1. A method is described for the colorimetric determination of peroxidase with N,N-dimethyl-p-phenylenediamine. The amount of red pigment formed by peroxidase is proportional to the concentration of enzyme and to the time of incubation during the first 40 to 90 seconds. The influence of the concentration of enzyme, N,N-dimethyl-p-phenylenediamine, H2O2, the time of incubation, pH, the temperature, and the possible interference by oxidizing and reducing agents of tissues has been tested.
2. The method has been used to follow the uptake of intravenously injected horseradish peroxidase by 18 different tissues of the rat over a period of 30 hours. The highest concentration of the injected tracer enzyme was found in extracts of kidney, liver, bone marrow, thymus, and spleen. Considerable amounts were taken up by pancreas, prostate, epididymis, and small intestine. Lower concentrations were found in extracts of lung, stomach, heart, and skeletal muscle, aorta, skin, and connective tissue. No uptake was observed by brain and peripheral nerve tissue.

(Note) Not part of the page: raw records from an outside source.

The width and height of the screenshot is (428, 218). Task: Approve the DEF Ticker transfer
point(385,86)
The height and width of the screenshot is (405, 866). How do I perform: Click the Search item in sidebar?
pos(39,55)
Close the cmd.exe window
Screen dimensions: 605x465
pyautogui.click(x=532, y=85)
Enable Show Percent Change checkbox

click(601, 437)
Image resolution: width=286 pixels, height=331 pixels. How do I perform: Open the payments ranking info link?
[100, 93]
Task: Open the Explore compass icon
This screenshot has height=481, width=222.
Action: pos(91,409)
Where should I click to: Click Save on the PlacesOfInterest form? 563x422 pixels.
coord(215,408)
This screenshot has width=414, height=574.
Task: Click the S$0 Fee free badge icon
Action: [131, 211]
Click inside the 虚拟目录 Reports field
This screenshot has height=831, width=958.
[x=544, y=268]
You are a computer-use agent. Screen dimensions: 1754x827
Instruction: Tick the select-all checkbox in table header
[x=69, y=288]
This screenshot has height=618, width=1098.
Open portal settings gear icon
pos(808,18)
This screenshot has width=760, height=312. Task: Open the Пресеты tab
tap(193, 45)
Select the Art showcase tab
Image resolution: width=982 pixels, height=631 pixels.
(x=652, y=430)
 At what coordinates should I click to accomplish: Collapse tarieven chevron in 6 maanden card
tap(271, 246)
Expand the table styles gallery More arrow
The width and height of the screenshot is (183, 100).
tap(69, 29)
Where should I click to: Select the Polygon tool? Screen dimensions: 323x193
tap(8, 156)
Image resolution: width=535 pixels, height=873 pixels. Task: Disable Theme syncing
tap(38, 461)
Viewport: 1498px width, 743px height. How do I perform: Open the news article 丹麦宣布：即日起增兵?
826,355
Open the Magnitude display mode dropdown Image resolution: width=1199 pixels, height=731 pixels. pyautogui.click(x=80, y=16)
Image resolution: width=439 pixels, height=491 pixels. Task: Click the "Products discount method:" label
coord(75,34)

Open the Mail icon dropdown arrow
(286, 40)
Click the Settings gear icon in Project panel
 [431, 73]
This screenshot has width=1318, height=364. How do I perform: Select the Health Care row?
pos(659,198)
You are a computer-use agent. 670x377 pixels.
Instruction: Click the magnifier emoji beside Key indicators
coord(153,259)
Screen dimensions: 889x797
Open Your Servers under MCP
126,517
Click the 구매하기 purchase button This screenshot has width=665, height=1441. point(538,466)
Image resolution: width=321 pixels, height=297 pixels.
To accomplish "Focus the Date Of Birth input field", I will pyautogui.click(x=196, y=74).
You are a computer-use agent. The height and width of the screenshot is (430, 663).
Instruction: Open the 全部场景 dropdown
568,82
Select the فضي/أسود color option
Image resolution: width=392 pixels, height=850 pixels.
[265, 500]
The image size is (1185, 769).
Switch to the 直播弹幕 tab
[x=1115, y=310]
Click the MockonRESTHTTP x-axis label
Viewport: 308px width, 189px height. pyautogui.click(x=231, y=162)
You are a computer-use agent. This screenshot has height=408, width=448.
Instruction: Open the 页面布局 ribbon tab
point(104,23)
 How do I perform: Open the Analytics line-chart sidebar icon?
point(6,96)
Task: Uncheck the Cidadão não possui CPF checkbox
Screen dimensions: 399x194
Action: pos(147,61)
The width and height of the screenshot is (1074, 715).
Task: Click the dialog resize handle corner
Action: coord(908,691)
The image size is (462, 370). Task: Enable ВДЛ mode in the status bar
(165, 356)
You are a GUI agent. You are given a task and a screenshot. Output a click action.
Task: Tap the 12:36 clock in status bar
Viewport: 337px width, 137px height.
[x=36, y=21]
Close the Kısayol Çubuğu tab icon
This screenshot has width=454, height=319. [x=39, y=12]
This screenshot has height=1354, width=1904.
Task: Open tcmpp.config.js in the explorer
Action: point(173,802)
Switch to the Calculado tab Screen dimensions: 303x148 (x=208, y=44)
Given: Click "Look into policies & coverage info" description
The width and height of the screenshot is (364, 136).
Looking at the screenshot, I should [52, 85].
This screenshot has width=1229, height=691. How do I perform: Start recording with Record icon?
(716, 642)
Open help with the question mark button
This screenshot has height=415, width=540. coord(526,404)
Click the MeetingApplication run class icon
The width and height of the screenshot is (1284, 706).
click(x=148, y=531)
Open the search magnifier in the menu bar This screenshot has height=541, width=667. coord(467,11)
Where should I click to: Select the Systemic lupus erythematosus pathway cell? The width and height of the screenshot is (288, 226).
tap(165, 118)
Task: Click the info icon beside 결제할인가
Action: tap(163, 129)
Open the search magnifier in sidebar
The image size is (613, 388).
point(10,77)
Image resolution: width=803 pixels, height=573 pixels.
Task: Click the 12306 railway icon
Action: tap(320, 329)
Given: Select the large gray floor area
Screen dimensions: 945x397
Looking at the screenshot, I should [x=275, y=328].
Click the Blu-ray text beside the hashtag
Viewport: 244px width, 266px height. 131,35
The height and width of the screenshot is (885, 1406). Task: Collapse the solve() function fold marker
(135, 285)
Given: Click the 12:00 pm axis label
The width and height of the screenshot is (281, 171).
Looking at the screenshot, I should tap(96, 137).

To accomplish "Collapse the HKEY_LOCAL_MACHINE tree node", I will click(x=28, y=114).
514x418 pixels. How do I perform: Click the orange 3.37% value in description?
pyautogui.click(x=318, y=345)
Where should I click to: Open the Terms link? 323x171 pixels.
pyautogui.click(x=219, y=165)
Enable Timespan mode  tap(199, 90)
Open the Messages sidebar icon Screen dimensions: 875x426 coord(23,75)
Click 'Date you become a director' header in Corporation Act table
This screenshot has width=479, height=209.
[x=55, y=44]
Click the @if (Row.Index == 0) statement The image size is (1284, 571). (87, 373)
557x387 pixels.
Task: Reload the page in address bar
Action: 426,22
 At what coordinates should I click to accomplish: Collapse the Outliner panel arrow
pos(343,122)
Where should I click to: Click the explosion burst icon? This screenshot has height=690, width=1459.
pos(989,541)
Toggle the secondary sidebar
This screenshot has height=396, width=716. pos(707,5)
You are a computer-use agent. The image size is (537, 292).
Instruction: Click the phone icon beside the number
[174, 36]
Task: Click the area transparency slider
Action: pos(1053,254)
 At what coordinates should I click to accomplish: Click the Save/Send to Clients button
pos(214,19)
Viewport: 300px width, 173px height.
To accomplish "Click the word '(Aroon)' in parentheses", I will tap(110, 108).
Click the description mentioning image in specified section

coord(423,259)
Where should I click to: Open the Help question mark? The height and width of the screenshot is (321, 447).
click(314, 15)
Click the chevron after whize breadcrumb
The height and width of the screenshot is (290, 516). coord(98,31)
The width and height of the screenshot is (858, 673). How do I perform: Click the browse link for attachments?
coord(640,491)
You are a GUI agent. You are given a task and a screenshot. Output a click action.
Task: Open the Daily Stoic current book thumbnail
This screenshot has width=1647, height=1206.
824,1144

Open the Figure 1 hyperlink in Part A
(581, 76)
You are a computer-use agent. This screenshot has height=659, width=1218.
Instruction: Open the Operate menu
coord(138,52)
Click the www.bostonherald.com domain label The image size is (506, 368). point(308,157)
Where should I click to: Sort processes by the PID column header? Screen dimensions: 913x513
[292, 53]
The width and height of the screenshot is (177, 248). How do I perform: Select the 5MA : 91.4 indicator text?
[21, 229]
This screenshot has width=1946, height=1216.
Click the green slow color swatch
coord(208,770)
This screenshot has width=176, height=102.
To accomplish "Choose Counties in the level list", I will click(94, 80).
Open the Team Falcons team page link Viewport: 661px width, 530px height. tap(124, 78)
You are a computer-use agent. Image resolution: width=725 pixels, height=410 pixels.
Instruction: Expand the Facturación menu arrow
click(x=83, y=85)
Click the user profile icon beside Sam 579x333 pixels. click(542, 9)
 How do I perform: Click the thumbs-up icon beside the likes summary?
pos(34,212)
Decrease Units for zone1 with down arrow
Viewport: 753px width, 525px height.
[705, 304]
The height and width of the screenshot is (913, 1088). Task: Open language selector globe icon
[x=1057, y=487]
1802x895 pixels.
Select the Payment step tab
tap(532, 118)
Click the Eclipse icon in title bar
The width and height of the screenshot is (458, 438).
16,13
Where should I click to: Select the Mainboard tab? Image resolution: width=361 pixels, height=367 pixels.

3. Tissue homogenates containing high concentrations of the injected peroxidase, in general also showed high or average activity of acid phosphatase.
4. Six hours after intravenous administration, the liver contained 27 per cent, the kidney 12 per cent, and the spleen, 1.4 per cent of the injected dose.
5. Approximately 20 per cent of the injected peroxidase was excreted in the urine during the first 6 hours, and the concentration of peroxidase in blood serum and urine fell exponentially during this time. After 6 hours, only low concentrations were excreted in the urine but low enzyme activity was still detectable after 30 hours. Approximately 6 per cent of the injected dose was excreted in the feces from 6 to 20 hours after administration.
6. After feeding through a stomach tube, low concentrations of peroxidase were found in blood serum and urine. Considerable variations in the extent of absorption from the gastrointestinal tract were observed in individual rats.